Avoiding modern slavery demands better supply chain management

This article first appeared in Insurance Day, December 2020

This article was co-authored by Abigail Hague, Legal Apprentice, Manchester.

Modern slavery has become a growing concern for businesses across all sectors, becoming an issue insurers are taking seriously.

In 2015 the UK became the first country in the world to require businesses to report on modern slavery by introducing the Modern Slavery Act 2015. However, this proved insufficient and in 2018 the Home Office wrote to 17,000 businesses and pushed them for increased disclosure and (in essence) to take responsibility for conditions in their supply chains.

The impact of the act came under scrutiny more recently when the Home Office conducted a consultation into transparency in supply chains. In its response published in September, the government committed to extending the reporting requirement to public bodies to leverage public procurement and address risks in public sector supply chains.

It has confirmed it will also mandate the specific topics statements must cover when reporting, set a single deadline for reporting and require organisations to publish directly to the new government reporting service, to empower investors, consumers and civil society to scrutinise the action taken across both the private and public sector. There is also consideration being given to introducing civil penalties for non-compliance.

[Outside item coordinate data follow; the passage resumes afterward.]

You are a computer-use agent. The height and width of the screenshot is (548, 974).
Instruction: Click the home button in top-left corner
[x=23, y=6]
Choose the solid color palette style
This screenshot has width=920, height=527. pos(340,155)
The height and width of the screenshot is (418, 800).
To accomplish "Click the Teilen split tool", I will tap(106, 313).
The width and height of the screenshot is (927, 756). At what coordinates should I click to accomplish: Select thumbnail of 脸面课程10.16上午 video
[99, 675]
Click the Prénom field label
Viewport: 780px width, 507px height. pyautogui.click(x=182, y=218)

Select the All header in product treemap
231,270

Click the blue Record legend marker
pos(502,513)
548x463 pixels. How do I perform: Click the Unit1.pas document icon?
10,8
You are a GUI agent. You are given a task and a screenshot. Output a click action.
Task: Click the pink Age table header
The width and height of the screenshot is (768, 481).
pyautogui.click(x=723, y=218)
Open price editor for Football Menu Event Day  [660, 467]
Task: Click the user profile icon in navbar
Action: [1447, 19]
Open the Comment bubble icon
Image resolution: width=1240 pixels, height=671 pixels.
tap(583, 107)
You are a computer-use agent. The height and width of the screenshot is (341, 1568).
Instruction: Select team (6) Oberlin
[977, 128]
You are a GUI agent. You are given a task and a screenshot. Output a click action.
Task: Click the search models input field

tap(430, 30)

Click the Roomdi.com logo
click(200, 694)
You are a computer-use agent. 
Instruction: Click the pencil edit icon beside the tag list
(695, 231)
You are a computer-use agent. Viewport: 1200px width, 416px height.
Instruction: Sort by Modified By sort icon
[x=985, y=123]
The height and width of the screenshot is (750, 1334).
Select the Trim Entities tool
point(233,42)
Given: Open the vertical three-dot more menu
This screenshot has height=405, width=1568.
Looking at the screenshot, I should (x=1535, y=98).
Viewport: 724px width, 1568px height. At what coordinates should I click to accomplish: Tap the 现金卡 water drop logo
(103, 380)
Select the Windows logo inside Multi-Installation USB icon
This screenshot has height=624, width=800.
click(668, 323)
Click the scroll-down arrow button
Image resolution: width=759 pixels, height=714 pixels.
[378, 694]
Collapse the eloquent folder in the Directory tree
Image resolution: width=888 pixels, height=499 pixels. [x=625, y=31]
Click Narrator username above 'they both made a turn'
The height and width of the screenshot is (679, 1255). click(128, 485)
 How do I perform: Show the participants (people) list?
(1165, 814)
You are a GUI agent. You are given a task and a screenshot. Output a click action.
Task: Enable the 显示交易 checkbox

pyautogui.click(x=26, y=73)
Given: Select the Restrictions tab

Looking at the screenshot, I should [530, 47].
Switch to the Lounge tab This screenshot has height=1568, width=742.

It may not be in the interest of a supplier to disclose information relating to modern slavery and many smaller businesses have struggled to fully appreciate or understand their obligations.

BooHoo is one firm highlighted in the media for the poor management of its supply chain. Reports surfaced of poor working conditions, workers being put at risk of COVID-19 infections and pay as low as £3.50 per hour in the Leicester factory that supplies the majority of BooHoo’s UK garments.

Alison Levitt QC was brought in to investigate and, although she found “no evidence” BooHoo committed criminal offences, she did caution BooHoo had not felt any real sense of responsibility for the factory workers in Leicester.

BooHoo’s share price was significantly affected and there are concerns as to the long-term damage caused to the BooHoo brand. One of BooHoo’s main investors, Standard Life Aberdeen, sold its shares and BooHoo’s auditor, PwC, also recently resigned after seven years, wiping £775 million off its market value on October 19, 2020 – a 20% drop.

As can be seen, in today’s globalised world supply chains are becoming ever more complex. The number and form of investment vehicles, new markets, territories and outsourcing create challenges in reporting and producing statements. It may not be in the interest of a supplier to disclose information relating to modern slavery and many smaller businesses have struggled to fully appreciate or understand their obligations.

There will continue to be a trickle-down effect as businesses seek information about their partners leading to smaller businesses incurring considerable costs to keep up with the rising bar. Additional compliance demands and tensions between those insured and the insurer could lead to refusals to insure.

New clauses

In light of these issues, brokers and insurers are introducing clauses into policies requiring insureds to comply with their obligations under such anti-slavery legislation. However, as mere conditions of the policy, it will be necessary for the insurers to establish they have suffered a loss from the breach.

Yet, it will be difficult for insurers to demonstrate they have suffered a quantifiable loss from an insured failing to comply with its statutory requirements or that such practices have an effect on the contract of insurance. If insurers try to enforce such clauses using conditions precedent or warranties, they will have to overcome the requirements of the Insurance Act 2015, in particular s.11.

It will be difficult for an insurer to either prove the requirement denes the risk itself or a breach of the requirements had any causative impact on a loss covered by the policy.  That being the case, s.11 of the Insurance Act may prevent insurers from taking any steps to enforce such requirements, no matter how noble the cause.

Nevertheless, the Modern Slavery Act can be seen as an opportunity to review again their procurement and risk management processes, not just in terms of modern slavery but also other legal, commercial and reputational risks in operations and supply chains.

The reporting requirements enable the public, consumers and investors to make more informed decisions as to which organisations they do business with but there is still a long way to go.

Insurers should suggest businesses re-evaluate their procurement policies, analyse purchasing decisions, investor expectations and procedures relating to social risks arising through business relationships and if in doubt, they should ensure they speak to their insurer. The damage to business reputation and competitive disadvantage for failing to take the issue seriously could be significant.